Supplied information:
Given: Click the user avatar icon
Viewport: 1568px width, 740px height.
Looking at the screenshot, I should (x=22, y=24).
--
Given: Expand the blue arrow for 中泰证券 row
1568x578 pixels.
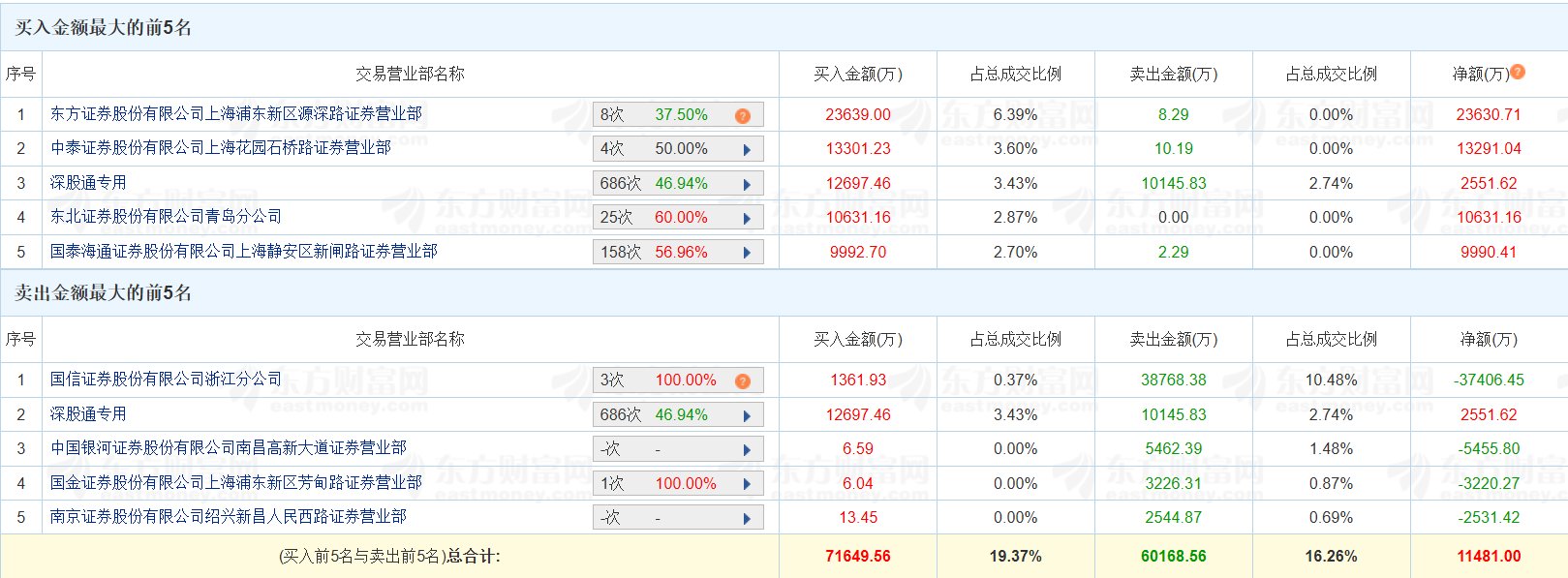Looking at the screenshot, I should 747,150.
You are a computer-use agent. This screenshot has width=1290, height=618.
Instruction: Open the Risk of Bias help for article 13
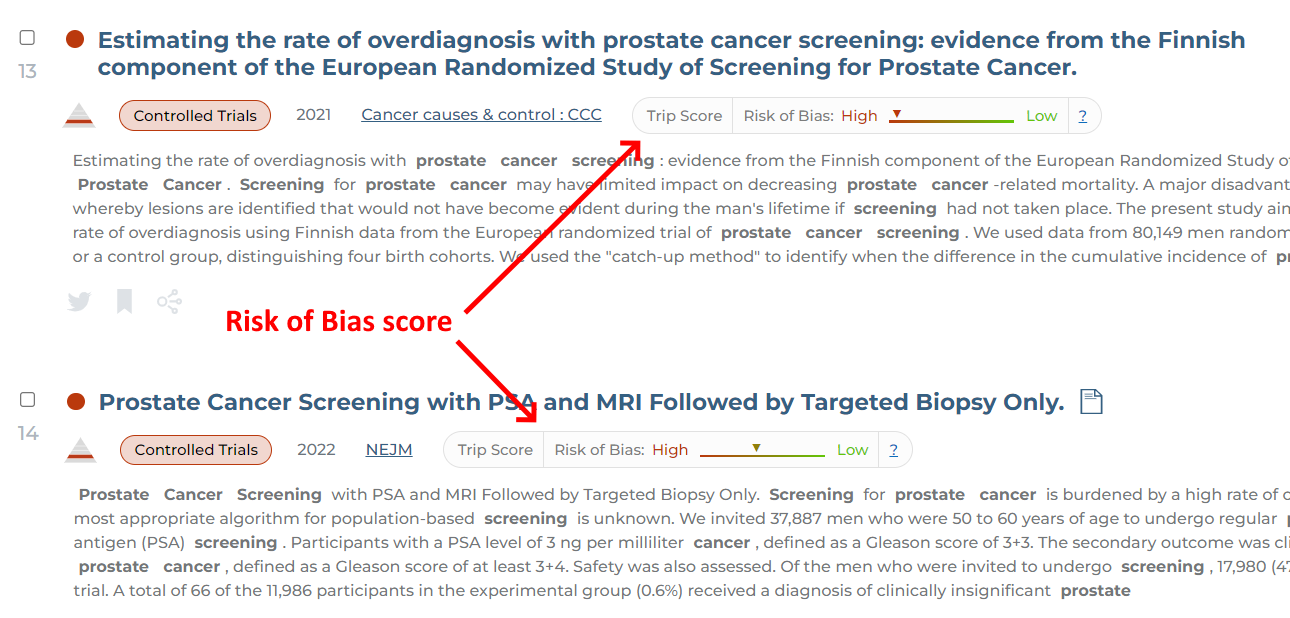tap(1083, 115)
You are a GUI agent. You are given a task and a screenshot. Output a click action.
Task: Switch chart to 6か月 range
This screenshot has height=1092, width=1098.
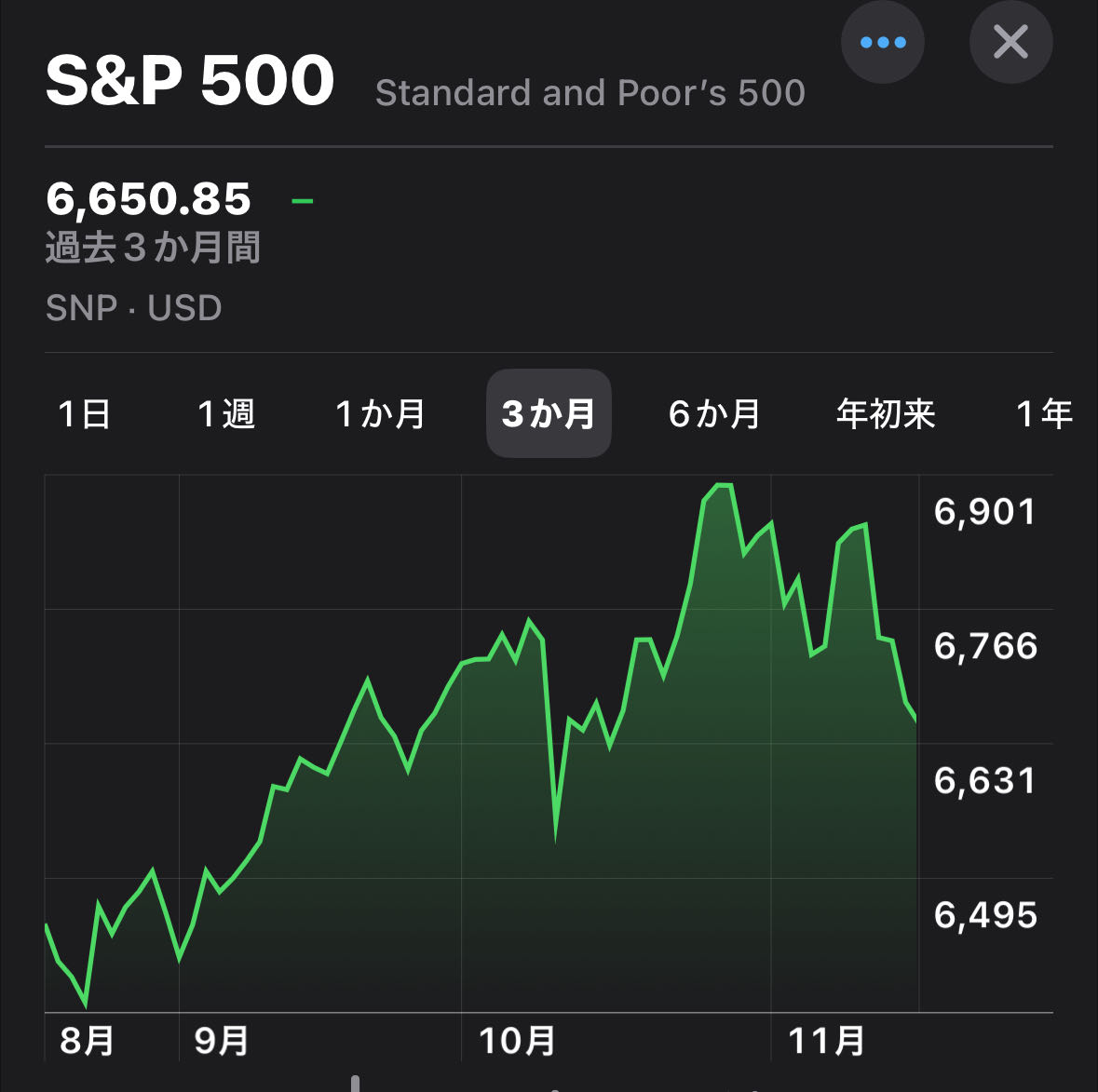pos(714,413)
--
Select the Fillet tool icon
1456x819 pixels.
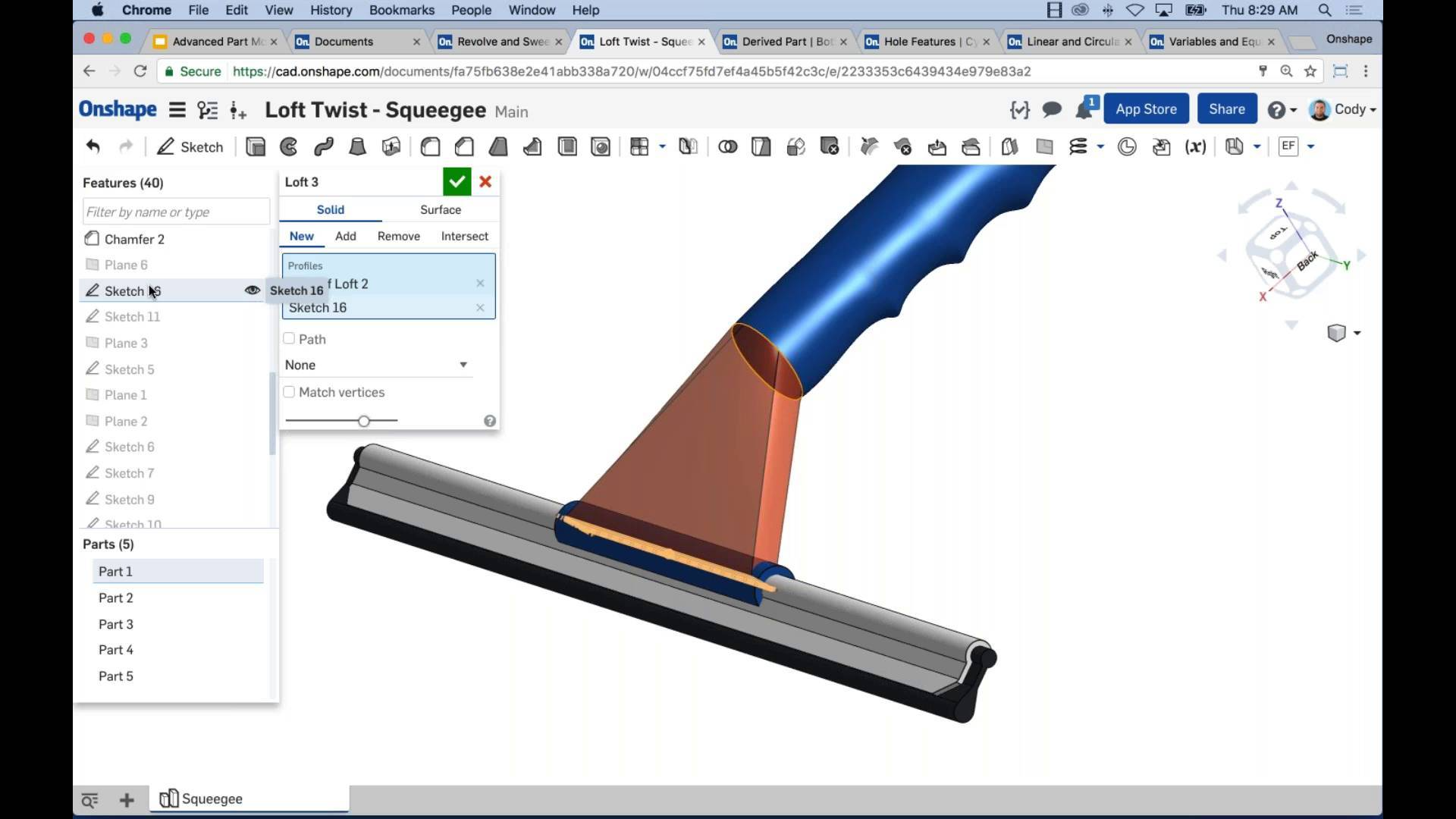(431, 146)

What you need to do: Every line in the records that holds the word "icon" should be copied into the answer.

Expected output:
Given: Click the user avatar icon
Select the Fillet tool icon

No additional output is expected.